“I don’t like film festivals,” Roísín Tapponi, Irish-Iraqi curator, activist, and founder of Habibi Collective, tells me from the get go about the ethos behind the Independent Iraqi Film Festival she, along with three other Iraqi creatives, are organising. “They’re really exclusive and culturally gatekeeping. To enter a film festival, you need to pay an extortionate entry fee, you need to have a certified producer, and you usually need a European distributor.”

Shahnaz Dulaimy, feature film editor with credits on Oscar-nominated Jordanian epic Theeb (dir. Naji Abu Nowar) and When I Saw You (dir. Annemarie Jacir) is also on the organising team, and echoes the need for an alternative to conventional film festivals. “No one has the money to, one, go out and shoot a film, and when they do, to put more money on top of that to submit it to a film festival where they can make a name for themselves.”

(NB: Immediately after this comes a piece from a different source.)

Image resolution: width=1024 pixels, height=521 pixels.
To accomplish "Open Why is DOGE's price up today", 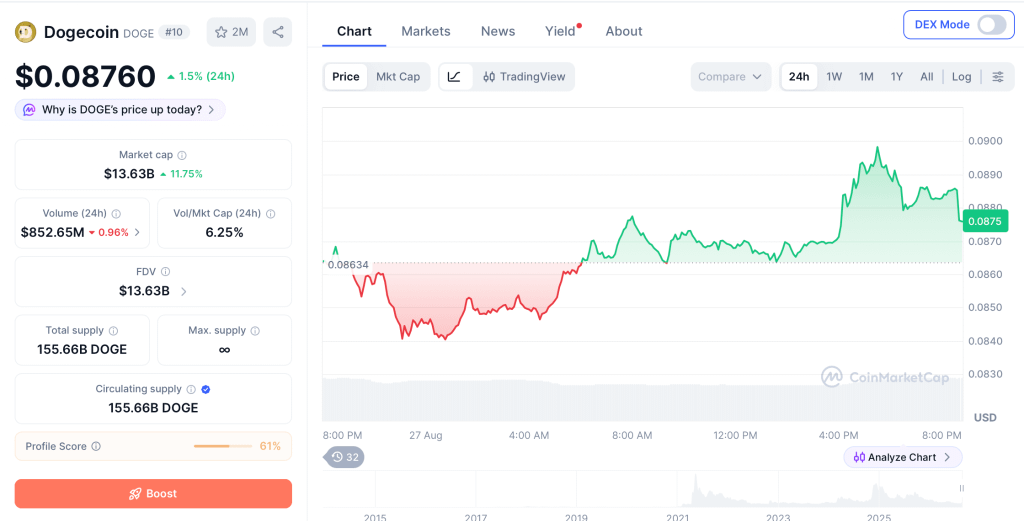I will click(x=120, y=110).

The inequalities of society are always directly reflected within the film industry.

The sentiment—combined with the original idea by Iraqi writer Israa Al-Kamali and digital entrepreneur Ahmed Habib to find a way to spotlight Iraqi cinema—is the inaugural Independent Iraqi Film Festival (IIFF). For a week starting Friday, August 21st, the IIFF will be a completely online, free to attend showcase of films by both established and emerging Iraqi filmmakers.

The festival will feature 13 films spanning narratives, documentaries, and essay film, both short and feature-length. The programme kicks off Friday with celebrated Iraqi director Mohamed Al Daradji’s Iraq: War, Love, God, and Madness. The extraordinary story of how a cast and crew struggled against time, imprisonment, injuries, and terrorist attacks to make a film, Al Daradji's gripping documentary perfectly encapsulates the inward-looking meta nature that permeates and defines the festival itself.

Still from She Was Not Alone by Hussein Al-Asadi, a short that explores the life of an amusing elderly woman who lives alone in a small reed hut amidst the marshes of Southern Iraq.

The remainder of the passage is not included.